- [DIRECTIONS] Look below for the line containing "You are a computer-use agent. This"; from there through the line containing "Click COMP_DEF vers", both lines included, please set down each line exactly and nothing else.

- [RECORDS FOR THE EXERCISE]
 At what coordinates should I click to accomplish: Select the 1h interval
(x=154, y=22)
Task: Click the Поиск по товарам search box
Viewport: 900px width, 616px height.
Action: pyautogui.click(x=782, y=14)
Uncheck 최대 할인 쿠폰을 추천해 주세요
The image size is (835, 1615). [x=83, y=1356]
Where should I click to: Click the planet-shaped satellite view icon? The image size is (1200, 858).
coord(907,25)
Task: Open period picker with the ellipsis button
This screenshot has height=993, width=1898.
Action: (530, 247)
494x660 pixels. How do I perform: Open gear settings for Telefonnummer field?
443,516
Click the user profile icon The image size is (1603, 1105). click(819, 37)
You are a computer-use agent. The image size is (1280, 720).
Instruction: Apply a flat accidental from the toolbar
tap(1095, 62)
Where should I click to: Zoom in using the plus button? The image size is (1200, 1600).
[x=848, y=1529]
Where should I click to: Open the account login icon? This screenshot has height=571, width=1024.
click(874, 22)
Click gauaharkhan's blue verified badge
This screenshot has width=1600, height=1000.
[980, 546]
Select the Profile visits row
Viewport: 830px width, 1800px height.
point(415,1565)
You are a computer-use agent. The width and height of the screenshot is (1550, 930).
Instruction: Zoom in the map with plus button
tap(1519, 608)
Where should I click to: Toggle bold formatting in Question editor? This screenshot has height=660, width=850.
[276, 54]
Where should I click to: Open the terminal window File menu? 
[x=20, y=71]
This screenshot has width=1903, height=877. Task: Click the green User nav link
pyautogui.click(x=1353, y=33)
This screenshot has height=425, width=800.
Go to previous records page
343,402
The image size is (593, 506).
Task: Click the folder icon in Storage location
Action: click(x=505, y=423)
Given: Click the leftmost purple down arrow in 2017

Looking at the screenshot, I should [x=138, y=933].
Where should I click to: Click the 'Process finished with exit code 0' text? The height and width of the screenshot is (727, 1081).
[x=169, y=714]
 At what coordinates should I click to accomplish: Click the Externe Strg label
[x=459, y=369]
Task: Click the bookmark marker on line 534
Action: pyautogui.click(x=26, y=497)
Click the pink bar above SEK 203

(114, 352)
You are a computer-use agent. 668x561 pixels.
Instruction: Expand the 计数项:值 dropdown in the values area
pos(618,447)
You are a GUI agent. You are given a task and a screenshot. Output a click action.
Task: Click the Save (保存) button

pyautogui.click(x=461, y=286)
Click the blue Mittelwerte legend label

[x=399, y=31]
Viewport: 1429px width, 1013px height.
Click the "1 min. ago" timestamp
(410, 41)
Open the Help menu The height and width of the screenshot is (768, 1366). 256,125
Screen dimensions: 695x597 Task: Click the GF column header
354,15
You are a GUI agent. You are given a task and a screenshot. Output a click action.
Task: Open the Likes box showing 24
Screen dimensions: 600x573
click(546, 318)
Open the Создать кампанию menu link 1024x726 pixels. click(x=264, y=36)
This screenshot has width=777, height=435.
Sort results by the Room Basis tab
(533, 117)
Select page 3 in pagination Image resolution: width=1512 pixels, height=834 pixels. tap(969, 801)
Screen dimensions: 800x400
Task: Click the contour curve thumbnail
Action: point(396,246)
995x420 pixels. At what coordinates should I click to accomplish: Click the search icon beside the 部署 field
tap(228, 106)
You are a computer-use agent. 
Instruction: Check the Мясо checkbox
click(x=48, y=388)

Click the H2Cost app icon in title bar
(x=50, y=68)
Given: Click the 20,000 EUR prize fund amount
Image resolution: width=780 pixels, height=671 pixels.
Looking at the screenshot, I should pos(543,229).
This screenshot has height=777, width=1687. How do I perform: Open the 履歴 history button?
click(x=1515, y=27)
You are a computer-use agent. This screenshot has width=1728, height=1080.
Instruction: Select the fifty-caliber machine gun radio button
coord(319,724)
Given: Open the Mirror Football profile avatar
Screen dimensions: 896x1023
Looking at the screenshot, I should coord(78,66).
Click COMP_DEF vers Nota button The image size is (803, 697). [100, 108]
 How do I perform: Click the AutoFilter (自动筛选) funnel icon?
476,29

- [RESPONSE BOX]
You are a computer-use agent. This screenshot has width=1728, height=1080.
Instruction: Select the fifty-caliber machine gun radio button
coord(319,724)
Given: Open the Mirror Football profile avatar
Screen dimensions: 896x1023
Looking at the screenshot, I should coord(78,66).
Click COMP_DEF vers Nota button The image size is (803, 697). [100, 108]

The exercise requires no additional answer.